Hewlett-Packard on Monday confirmed a weekend report in The Wall Street Journal, stating that it will split the company in two. The split will create a hardware and services operation and a separate business dedicated to personal computers and printers.
"Our work during the past three years has significantly strengthened our core businesses to the point where we can more aggressively go after the opportunities created by a rapidly changing market," HP president and CEO Meg Whitman said in a prepared statement. "The decision to separate into two market-leading companies underscores our commitment to the turnaround plan ... by transitioning now from one HP to two new companies, created out of our successful turnaround efforts, we will be in an even better position to compete in the market, support our customers and partners, and deliver maximum value to our shareholders."
The hardware and services business will be named Hewlett-Packard Enterprise and will focus on servers, storage, networking, converged systems, services and software. Meg Whitman will be president and CEO of this company. The PC and printer business will be named HP Inc. and will focus on HP's traditional businesses as well as forward-leaning technologies such as 3D printing and "new computing experiences." Ms. Whitman will serve as chairperson of HP Inc.'s board of directors, but the firm will be run by Dion Weisler. HP's current shareholders will own shares of both firms.

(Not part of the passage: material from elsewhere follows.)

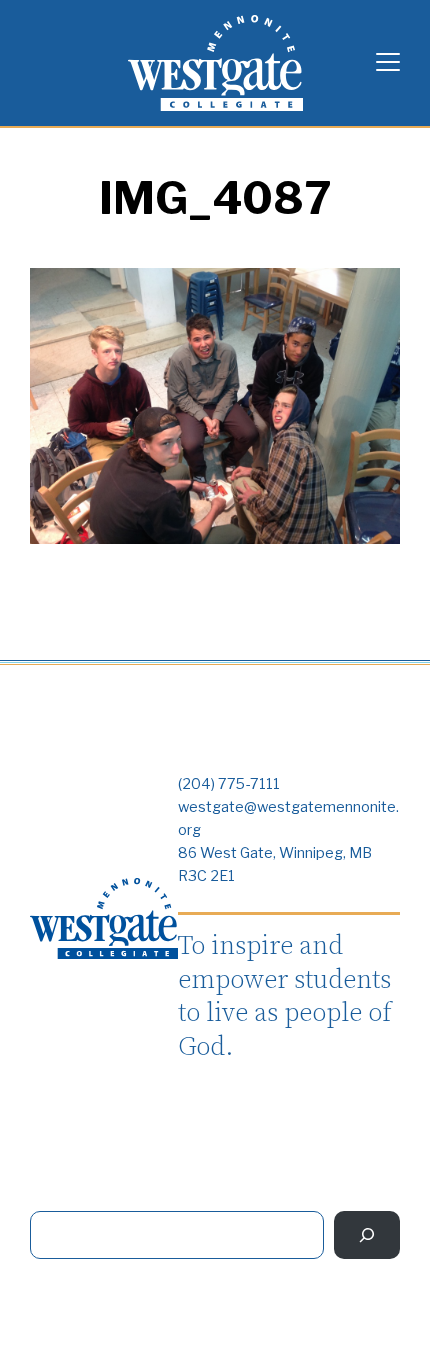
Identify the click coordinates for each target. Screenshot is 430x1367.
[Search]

According to HP, the timing on this split makes sense: HP is entering the fourth year of a five-year turnaround plan and feels that two smaller companies will be able to move quickly in the new competitive landscape for mobile devices and cloud services. But this isn't the first time HP has considered such a spin-off. And HP's previous CEO, Leo Apotheker, was actually ousted from the company in 2011 when he vaguely admitted that he was considering the plan.
That blunder led to the appointment of Meg Whitman as CEO, and after evaluating the plan, she determined that HP's size and market power would be diminished if HP split up. "It's clear after our analysis that keeping [the PC business] within HP is right for customers and partners, right for shareholders, and right for employees," she said at the time. "Together we are stronger."
So what changed?
In the intervening three years, the move to mobile devices and cloud services has only accelerated, and HP's lumbering size was more of a liability than a strength. The firm has struggled with mobile, to say the least, and doesn't have a presence in smart phones or tablets. Likewise, HP is not a major player in cloud computing, and it's years behind other firms—like Microsoft—that are widely believed to have moved slowly into this new era as well.
The two new companies, HP Enterprise and HP Inc., will both have over $50 billion in annual revenues and will be place somewhere in the top half of the Fortune 500. It's not clear yet how many employees will be in each company. But HP had over 317,500 as of a year ago, and has since laid off 36,000 of a planned 55,000. Assuming half went to each company, HP Enterprise and HP Inc. would both have about 130,000 employees, roughly the same as Microsoft.